YOUR TASK:
From the records below, work out how many lines contain "Pointe". Reply with that number alone.

##### DATA FOR PROCESSING

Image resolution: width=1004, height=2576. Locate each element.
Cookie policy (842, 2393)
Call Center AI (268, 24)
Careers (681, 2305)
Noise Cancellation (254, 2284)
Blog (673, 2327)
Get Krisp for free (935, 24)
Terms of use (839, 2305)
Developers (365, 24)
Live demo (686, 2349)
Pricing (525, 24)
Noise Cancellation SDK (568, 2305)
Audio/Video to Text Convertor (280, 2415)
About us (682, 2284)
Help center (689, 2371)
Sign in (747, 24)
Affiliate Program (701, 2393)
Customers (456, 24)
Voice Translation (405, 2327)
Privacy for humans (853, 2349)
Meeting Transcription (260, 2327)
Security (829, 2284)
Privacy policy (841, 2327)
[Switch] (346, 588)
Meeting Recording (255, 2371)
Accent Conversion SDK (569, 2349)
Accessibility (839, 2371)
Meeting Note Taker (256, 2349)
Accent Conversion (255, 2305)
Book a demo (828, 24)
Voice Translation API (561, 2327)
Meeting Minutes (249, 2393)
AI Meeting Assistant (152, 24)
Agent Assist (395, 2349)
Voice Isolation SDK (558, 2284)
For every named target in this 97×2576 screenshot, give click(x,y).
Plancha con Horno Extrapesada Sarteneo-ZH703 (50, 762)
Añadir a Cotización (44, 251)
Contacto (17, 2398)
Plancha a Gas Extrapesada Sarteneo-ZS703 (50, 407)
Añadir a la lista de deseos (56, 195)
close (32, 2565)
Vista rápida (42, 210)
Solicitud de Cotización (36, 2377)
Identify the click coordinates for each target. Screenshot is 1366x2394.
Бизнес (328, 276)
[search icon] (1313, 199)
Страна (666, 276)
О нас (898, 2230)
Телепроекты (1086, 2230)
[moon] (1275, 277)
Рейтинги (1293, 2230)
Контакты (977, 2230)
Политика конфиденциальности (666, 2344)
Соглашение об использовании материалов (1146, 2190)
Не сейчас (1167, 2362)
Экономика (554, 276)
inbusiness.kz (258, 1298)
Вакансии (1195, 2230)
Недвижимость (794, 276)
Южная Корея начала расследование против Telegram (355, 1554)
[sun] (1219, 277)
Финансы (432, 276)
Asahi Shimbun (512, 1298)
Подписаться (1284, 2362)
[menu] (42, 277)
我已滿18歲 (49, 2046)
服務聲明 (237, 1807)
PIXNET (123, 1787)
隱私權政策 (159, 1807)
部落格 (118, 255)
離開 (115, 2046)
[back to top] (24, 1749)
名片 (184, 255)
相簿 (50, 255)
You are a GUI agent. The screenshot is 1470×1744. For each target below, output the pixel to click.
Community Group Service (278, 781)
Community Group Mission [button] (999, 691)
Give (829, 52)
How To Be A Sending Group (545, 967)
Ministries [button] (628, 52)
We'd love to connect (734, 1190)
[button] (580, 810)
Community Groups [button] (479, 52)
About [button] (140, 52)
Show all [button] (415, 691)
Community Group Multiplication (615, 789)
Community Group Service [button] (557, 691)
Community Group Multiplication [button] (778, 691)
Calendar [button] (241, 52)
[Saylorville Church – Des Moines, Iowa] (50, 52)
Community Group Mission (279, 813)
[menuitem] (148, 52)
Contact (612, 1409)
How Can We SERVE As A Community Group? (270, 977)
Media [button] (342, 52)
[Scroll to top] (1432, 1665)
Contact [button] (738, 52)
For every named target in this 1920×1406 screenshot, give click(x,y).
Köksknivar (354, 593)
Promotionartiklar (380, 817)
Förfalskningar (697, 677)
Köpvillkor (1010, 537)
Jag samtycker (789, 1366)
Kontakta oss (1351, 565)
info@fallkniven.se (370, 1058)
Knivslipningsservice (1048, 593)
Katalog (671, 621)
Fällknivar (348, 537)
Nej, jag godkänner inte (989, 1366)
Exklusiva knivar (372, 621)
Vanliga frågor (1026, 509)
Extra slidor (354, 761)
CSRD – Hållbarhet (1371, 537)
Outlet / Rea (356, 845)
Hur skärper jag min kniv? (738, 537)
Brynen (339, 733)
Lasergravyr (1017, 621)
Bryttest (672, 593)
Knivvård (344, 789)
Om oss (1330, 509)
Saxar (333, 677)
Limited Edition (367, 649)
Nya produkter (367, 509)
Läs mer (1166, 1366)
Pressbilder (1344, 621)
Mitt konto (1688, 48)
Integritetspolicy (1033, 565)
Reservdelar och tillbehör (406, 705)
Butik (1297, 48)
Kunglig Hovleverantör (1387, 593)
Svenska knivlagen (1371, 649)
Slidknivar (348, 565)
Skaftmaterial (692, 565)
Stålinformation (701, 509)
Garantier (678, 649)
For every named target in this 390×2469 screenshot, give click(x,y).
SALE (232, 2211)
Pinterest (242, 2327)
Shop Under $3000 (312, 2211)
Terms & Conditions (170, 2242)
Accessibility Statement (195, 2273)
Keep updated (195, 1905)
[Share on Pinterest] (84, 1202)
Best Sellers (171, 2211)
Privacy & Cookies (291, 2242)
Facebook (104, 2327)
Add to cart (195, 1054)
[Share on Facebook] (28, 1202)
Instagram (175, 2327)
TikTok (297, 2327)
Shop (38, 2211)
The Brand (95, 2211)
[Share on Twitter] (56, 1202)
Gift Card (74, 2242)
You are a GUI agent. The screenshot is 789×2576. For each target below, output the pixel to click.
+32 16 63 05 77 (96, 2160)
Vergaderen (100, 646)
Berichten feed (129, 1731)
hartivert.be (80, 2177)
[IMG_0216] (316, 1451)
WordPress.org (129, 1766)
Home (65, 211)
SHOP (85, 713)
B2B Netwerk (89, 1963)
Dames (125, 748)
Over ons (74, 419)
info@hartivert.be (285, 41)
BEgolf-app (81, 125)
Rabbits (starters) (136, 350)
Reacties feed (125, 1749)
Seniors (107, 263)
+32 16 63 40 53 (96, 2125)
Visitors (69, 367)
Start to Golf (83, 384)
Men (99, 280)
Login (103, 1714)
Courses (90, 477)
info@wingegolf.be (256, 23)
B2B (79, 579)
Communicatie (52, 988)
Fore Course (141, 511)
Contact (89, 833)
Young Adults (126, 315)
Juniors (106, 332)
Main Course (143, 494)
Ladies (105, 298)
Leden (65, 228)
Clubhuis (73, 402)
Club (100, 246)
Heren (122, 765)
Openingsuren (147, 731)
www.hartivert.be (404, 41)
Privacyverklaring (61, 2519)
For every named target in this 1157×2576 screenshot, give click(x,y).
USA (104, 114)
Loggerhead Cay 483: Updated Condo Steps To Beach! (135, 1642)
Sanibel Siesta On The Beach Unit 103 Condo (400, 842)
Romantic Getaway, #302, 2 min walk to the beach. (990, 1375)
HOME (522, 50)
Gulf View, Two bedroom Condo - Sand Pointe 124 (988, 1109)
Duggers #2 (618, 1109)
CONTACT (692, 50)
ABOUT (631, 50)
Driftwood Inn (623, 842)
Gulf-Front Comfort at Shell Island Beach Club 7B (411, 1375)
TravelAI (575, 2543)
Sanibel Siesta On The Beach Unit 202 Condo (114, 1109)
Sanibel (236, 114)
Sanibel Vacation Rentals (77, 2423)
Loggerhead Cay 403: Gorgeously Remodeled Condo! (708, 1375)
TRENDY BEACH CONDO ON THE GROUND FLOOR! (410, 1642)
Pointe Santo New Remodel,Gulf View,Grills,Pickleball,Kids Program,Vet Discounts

##########

TASK RESPONSE:
2